While Volvo continues to remain open to the possibility of launching an initial public offering, its Polestar subsidiary announced on Monday plans to go public via a SPAC deal.
Also referred to as reverse mergers, a SPAC deal is where a private company goes public by being taken over by a company that's already listed, typically a company set up solely for this purpose, known in investor circles as a special purpose acquisition company (SPAC). The advantage is that it avoids the complexity (namely regulatory requirements) of launching an IPO.
Polestar's deal involves the Nasdaq-listed Gores Guggenheim, a special purpose acquisition company formed by affiliates of The Gores Group and Guggenheim Capital, and it mplies a market value of $20 billion for the newly merged company. The merged company will be known as Polestar Automotive Holding and trade on the Nasdaq under the ticker symbol PSNY.

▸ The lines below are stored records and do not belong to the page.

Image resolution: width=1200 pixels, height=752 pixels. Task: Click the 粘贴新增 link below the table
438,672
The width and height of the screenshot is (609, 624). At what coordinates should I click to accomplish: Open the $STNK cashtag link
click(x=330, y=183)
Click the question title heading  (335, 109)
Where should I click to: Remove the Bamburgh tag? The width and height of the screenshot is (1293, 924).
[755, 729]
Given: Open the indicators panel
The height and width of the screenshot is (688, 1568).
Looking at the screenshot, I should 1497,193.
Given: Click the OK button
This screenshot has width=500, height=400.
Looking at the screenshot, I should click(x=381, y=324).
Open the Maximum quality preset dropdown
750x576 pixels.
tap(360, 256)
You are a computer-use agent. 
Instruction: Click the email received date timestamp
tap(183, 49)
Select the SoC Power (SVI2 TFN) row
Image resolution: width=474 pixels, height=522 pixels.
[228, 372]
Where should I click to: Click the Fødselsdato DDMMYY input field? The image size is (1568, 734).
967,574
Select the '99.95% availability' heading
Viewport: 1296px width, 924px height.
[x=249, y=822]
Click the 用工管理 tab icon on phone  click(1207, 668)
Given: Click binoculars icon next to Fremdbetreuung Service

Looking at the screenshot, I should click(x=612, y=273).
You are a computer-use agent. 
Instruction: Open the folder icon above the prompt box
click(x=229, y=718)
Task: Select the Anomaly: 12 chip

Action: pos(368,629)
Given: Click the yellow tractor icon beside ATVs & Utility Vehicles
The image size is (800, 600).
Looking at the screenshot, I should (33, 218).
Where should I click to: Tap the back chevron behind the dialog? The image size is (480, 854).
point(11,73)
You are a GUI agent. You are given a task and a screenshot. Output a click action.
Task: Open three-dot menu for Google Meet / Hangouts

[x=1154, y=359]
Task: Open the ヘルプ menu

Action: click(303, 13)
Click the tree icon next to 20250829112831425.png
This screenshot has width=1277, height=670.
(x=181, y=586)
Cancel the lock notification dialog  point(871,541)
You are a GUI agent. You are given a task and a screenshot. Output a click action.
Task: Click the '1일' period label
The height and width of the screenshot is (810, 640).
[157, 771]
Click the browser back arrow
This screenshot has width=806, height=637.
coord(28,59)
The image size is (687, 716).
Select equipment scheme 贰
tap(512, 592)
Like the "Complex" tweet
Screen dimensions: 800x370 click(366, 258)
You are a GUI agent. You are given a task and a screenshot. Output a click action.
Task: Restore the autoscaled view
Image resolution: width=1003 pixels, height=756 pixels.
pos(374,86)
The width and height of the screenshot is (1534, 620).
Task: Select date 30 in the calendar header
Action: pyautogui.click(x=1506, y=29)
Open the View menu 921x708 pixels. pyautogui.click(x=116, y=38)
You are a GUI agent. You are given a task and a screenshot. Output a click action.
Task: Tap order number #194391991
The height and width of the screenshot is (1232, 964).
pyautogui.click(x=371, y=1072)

Volvo will own close to 50% of the merged company at the close of the deal later this year and has committed up to $600 million in additional equity investments.
Approximately $800 million in cash is expected to be raised from the deal. Polestar also raised $550 million in its last round of funding back in April.
Polestar said it will use the new funds to expand its lineup of electric vehicles, as well as its operations and markets.
The company intends to introduce three additional vehicles by 2024, including the Polestar 3 crossover and production Precept. It also plans to expand its number of markets to 30 by the end of 2022, up from just nine today.
Polestar as a standalone brand for performance-oriented EVs was only established in 2017 (it was previously an in-house Volvo tuner), and in the last year it only managed to deliver about 10,000 vehicles. But unlike many of the other EV (and flying taxi) startups that have also gone public via SPAC deals in the recent past, Polestar has the advantage of an established automaker, and all the benefits that come with this, such as access to funding, platforms, and production facilities.